Sen. Patrick Leahy (D-Vt.), the Appropriations Committee chairman, said the overall measure represented a bipartisan commitment to “stand up to the needs of America.”

“But we’re also standing up for Ukraine, which is being attacked by a war criminal,” he said.

To that end, the bill also allocates $13.6 billion in funding toward military and humanitarian assistance to Ukraine — those funds are about evenly divided between the Defense and non-Defense accounts.

The final compromise House and Senate appropriators reached this week also cut back a roughly equal amount of spending the the White House wanted to spend on COVID relief.

Though White House officials initially told Congress that Biden wanted $30 billion more to continue battling COVID-19, a few days later, he formally requested a scaled-back $22.5 billion. In bargaining over a final bill with skeptical Republicans, who said Congress had already spent enough, top Democrats settled for $15.6 billion.

But Wednesday, rank-and-file House Democrats rebelled against cuts Republicans had negotiated in previously approved pandemic aid for 30 states to help pay for the new spending. Rather than delaying the entire bill, House Speaker Nancy Pelosi, D-Calif., removed all the pandemic funds. The number ended up at zero.

One factor that helped generate a final compromise was Democratic leaders’ decision to restore the practice of earmarks. This year’s bill included thousands of those projects at a price tag of several billion dollars. A decade or two ago, the numbers were often higher than that.

Just before it voted to approve the omnibus bill on Thursday, the Senate rejected an amendment by Sen. Mike Braun, R-Ind., to strip each of the earmarks from the package. The vote wasn’t close — only 35 senators sided with Braun, who said the earmarks — spending that had not been greenlit by Congress’s authorizing committees — encompassed 367 pages, weighed five pounds when printed, and showed “the swamp is rising again.”

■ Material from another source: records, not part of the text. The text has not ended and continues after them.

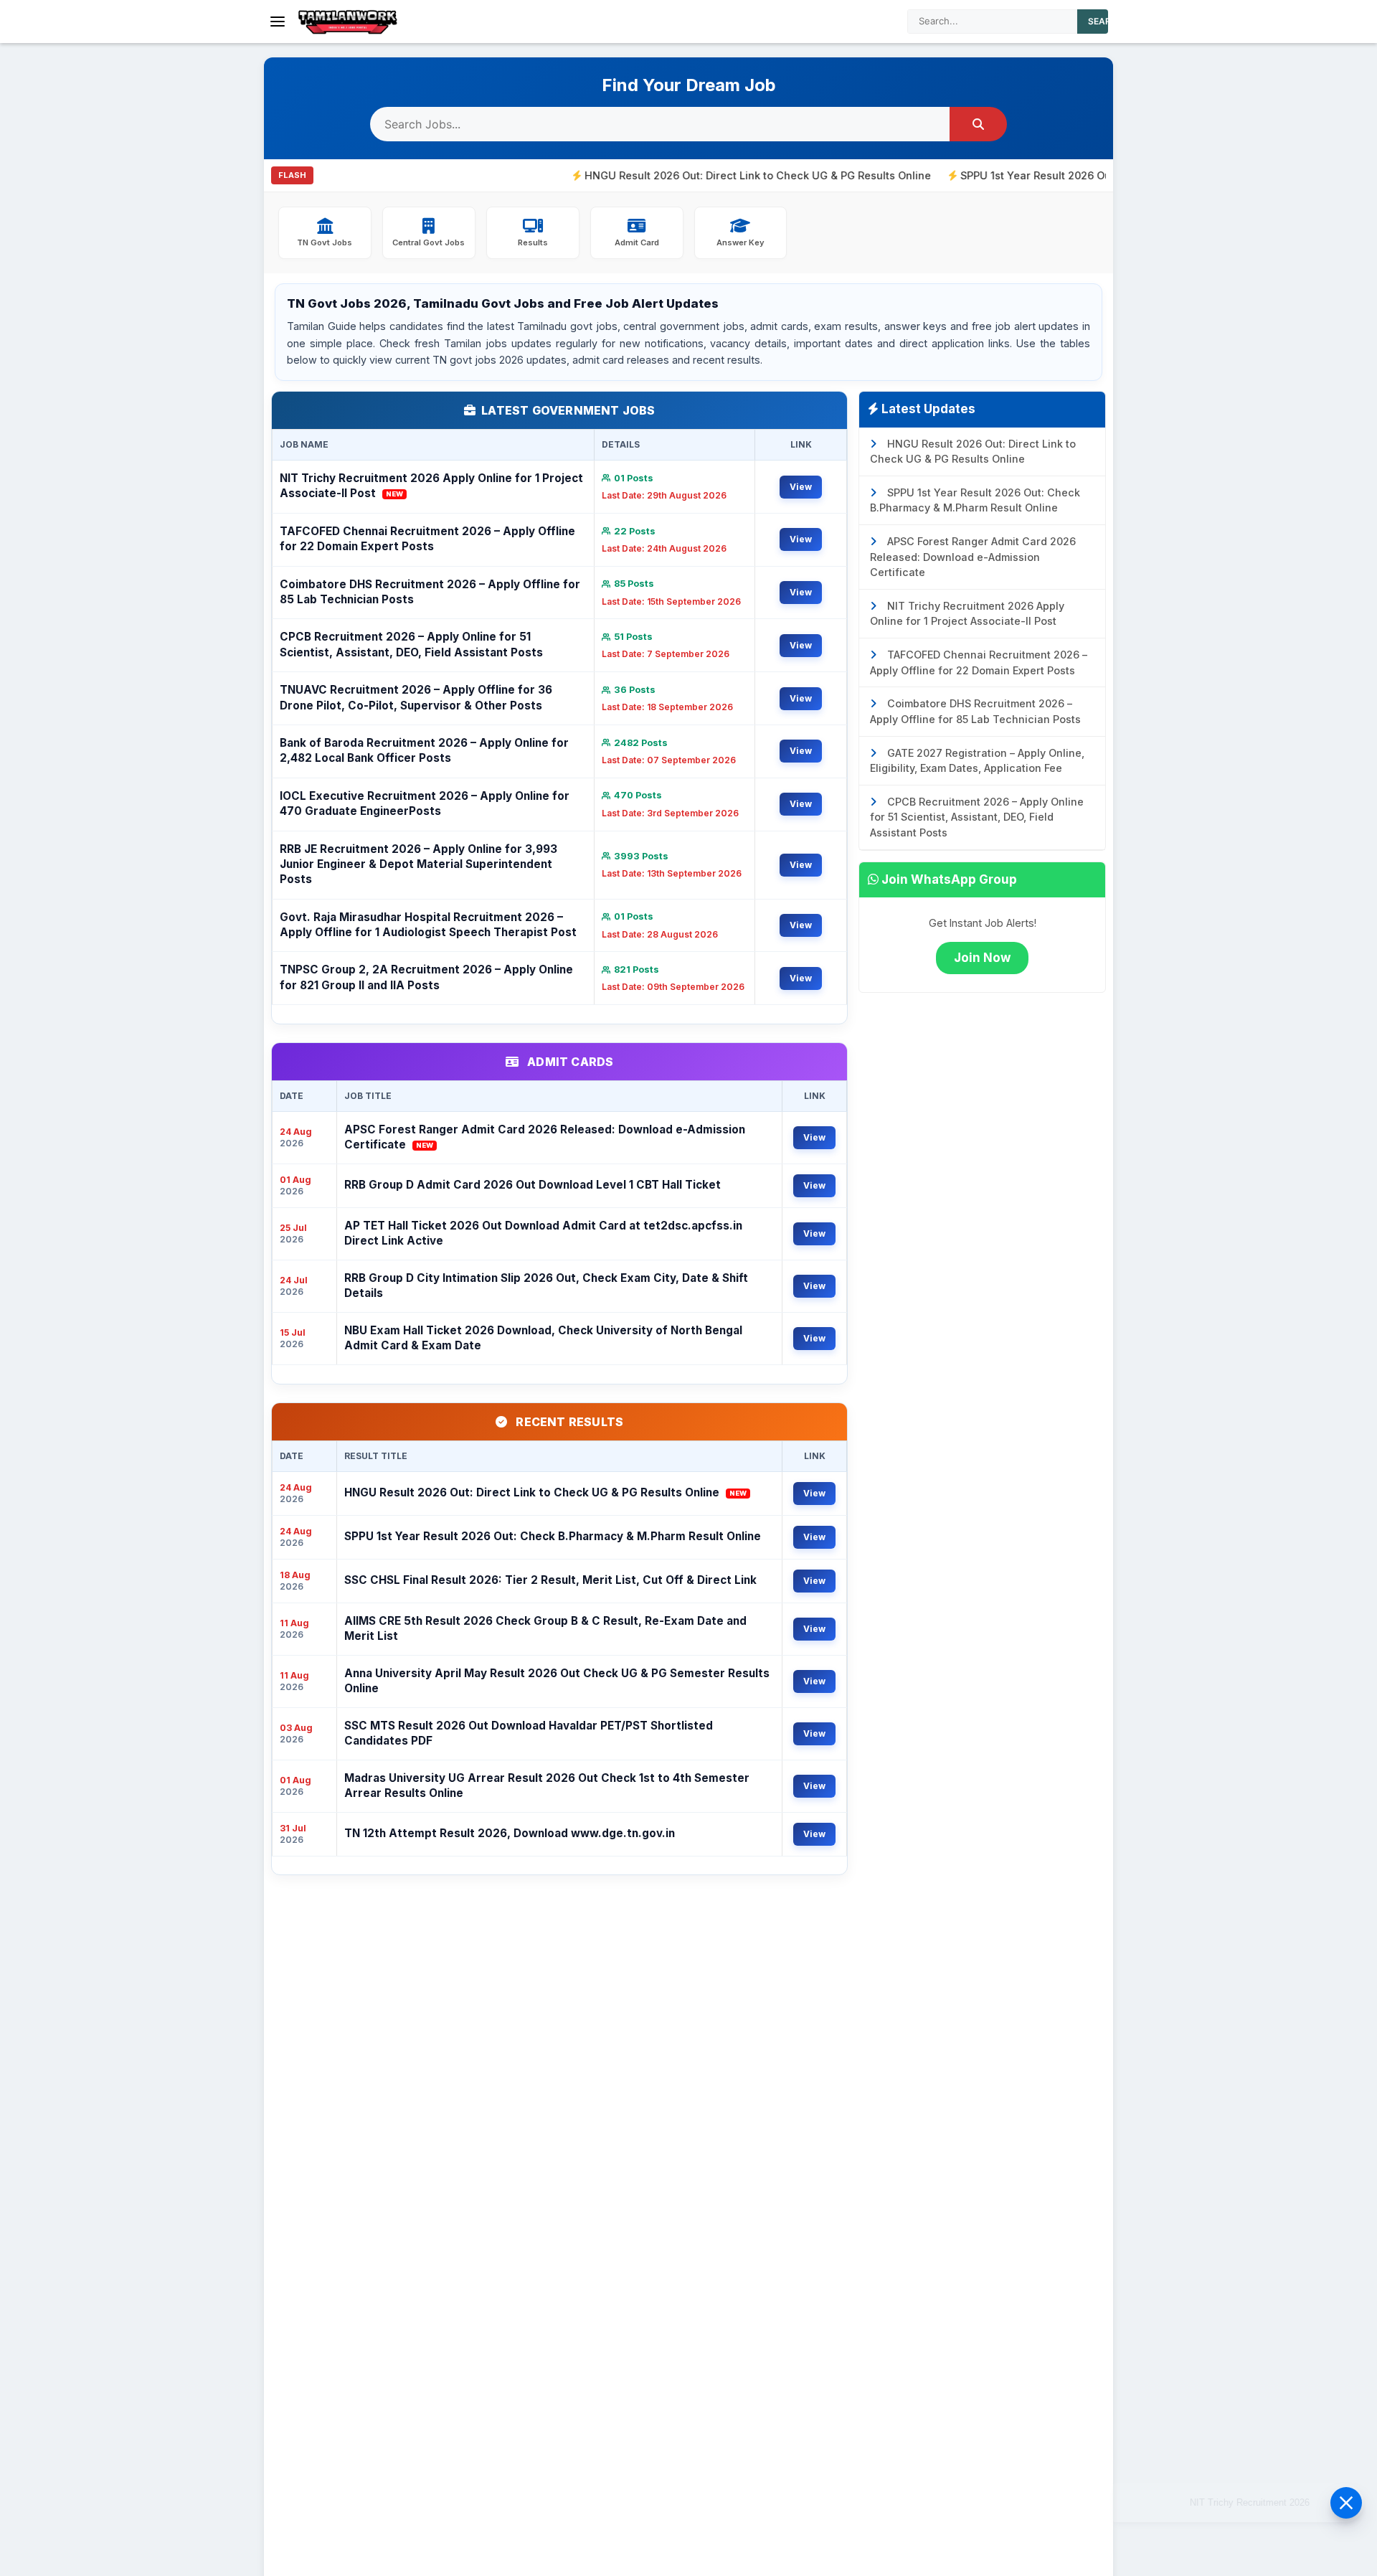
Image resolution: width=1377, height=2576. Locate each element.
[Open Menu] (277, 21)
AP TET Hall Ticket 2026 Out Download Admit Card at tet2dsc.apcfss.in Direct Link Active (543, 1233)
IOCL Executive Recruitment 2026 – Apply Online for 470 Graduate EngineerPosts (424, 803)
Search (1106, 21)
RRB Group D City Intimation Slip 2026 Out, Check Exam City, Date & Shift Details (546, 1285)
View (801, 486)
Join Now (982, 957)
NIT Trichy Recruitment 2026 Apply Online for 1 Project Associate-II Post (431, 485)
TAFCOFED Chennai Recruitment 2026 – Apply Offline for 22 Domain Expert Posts (427, 538)
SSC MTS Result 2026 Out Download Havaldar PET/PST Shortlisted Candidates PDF (528, 1733)
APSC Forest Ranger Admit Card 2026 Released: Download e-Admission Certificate (544, 1137)
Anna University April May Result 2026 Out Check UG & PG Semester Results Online (557, 1680)
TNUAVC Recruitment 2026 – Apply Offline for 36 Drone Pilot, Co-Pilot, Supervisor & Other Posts (416, 697)
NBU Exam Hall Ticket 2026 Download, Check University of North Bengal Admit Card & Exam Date (543, 1338)
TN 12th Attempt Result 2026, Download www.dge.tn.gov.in (509, 1833)
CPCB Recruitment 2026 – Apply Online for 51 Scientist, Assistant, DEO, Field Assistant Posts (411, 644)
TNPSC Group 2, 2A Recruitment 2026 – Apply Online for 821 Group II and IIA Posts (426, 977)
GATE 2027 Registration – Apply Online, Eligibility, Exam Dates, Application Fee (977, 761)
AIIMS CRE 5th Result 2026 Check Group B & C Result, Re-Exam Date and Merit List (545, 1628)
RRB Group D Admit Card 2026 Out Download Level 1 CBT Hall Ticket (532, 1185)
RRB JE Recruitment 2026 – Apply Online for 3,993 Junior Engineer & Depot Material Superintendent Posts (418, 864)
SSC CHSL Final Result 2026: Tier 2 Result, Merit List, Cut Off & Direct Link (550, 1580)
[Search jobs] (978, 124)
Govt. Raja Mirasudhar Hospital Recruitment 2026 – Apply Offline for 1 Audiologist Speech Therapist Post (428, 924)
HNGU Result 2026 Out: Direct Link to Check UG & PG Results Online (681, 175)
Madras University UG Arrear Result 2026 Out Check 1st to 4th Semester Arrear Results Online (546, 1785)
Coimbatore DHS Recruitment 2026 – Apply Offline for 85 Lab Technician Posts (430, 591)
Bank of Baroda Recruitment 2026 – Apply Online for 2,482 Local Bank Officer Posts (424, 750)
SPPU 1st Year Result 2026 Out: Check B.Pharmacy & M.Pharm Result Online (1075, 175)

The White House said the president looks forward to signing the appropriations package, partly because it “ends a damaging series of short-term continuing resolutions that have undermined the government’s ability to meet pressing challenges,” Jen Psaki, the White House Press Secretary said in a statement shortly after the Senate vote.

“The bipartisan funding bill proves once more that members of both parties can come together to deliver results for the American people,” she said. “It will reduce costs for families and businesses, support our economic recovery, and advance American leadership abroad. With these resources, we will be able to deliver historic support for the Ukrainian people as they defend their country and democracy, launch a bold new initiative to drive unprecedented progress in curing cancer and other diseases, and provide additional support to our law enforcement so they can protect our communities.”

The Associated Press contributed to this report.